1. The length of the diagonal of square S, as well as the lengths of the diagonals of rhombus R are integers. The ratio of the lengths of the diagonals is 15:11:9, respectively. Which of the following could be the difference between the area of square S and the area of rhombus R?

I. 63
II. 126
III. 252

A. I only
B. II only
C. III only
D. I and III only
E. I, II and III

Solution: fresh-meat-151046-80.html#p1215318

2. Set S contains 7 different letters.
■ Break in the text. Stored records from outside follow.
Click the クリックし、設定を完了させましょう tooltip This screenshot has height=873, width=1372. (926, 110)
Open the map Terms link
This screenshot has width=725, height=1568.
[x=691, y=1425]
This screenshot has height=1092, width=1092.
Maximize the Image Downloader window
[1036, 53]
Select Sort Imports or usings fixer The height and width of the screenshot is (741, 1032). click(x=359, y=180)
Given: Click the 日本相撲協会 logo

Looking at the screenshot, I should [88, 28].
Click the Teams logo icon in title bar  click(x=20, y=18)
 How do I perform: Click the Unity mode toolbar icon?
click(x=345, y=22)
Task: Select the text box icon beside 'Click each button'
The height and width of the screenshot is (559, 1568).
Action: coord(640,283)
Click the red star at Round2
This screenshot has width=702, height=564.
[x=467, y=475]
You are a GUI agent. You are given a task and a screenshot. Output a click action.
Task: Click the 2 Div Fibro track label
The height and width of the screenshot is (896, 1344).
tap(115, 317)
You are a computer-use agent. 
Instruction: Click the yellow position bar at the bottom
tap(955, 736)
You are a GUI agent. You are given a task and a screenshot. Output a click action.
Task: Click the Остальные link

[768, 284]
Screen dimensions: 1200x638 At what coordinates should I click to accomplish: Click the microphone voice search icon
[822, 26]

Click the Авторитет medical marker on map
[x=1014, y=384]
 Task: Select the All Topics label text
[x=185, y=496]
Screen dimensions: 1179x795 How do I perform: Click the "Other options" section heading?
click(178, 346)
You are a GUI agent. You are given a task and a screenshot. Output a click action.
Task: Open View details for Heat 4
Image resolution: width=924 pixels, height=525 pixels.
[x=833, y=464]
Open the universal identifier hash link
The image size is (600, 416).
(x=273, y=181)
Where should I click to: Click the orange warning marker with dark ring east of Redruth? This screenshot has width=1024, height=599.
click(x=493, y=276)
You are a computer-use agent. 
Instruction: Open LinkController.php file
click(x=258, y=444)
How many subsets of set S, including an empty set, contain at most 3 letters?

A. 29
B. 56
C. 57
D. 63
E. 64

Solution: fresh-meat-151046-100.html#p1215323

3. How many different subsets of the set {0, 1, 2, 3, 4, 5} do not contain 0?

A. 16
B. 27
C. 31
D. 32
E. 64

Solution: fresh-meat-151046-100.html#p1215329

4. The functions f and g are defined for all the positive integers n by the following rule: f(n) is the number of positive perfect squares less than n and g(n) is the number of primes numbers less than n. If f(x) + g(x) = 16, then x is in the range:

A. 30 < x < 36
B. 30 < x < 37
C. 31 < x < 37
D. 31 < x < 38
E. 32 < x < 38

Solution: fresh-meat-151046-100.html#p1215335

5. Which of the following is a factor of 18!+1?

A. 15
B. 17
C. 19
D. 33
E. 39

Solution: fresh-meat-151046-100.html#p1215338

6. If the least common multiple of a positive integer x, 4^3 and 6^5 is 6^6. Then x can take how many values?

A. 1
B. 6
C. 7
D. 30
E. 36

Solution: fresh-meat-151046-100.html#p1215345

7. The greatest common divisor of two positive integers is 25. If the sum of the integers is 350, then how many such pairs are possible?

A. 1
B. 2
C. 3
D. 4
E. 5

Solution: fresh-meat-151046-100.html#p1215349

8. The product of a positive integer x and 377,910 is divisible by 3,300, then the least value of x is:

A. 10
B. 11
C. 55
D. 110
E. 330

Solution: fresh-meat-151046-100.html#p1215359

9. What is the 101st digit after the decimal point in the decimal representation of 1/3 + 1/9 + 1/27 + 1/37?

A. 0
B. 1
C. 5
D. 7
E. 8

Solution: fresh-meat-151046-100.html#p1215367

10. If x is not equal to 0 and x^y=1, then which of the following must be true?

I. x=1
II. x=1 and y=0
III. x=1 or y=0

A. I only
B. II only
C. III only
D. I and III only
E. None

Solution: fresh-meat-151046-100.html#p1215370

Kudos points for each correct solution!!!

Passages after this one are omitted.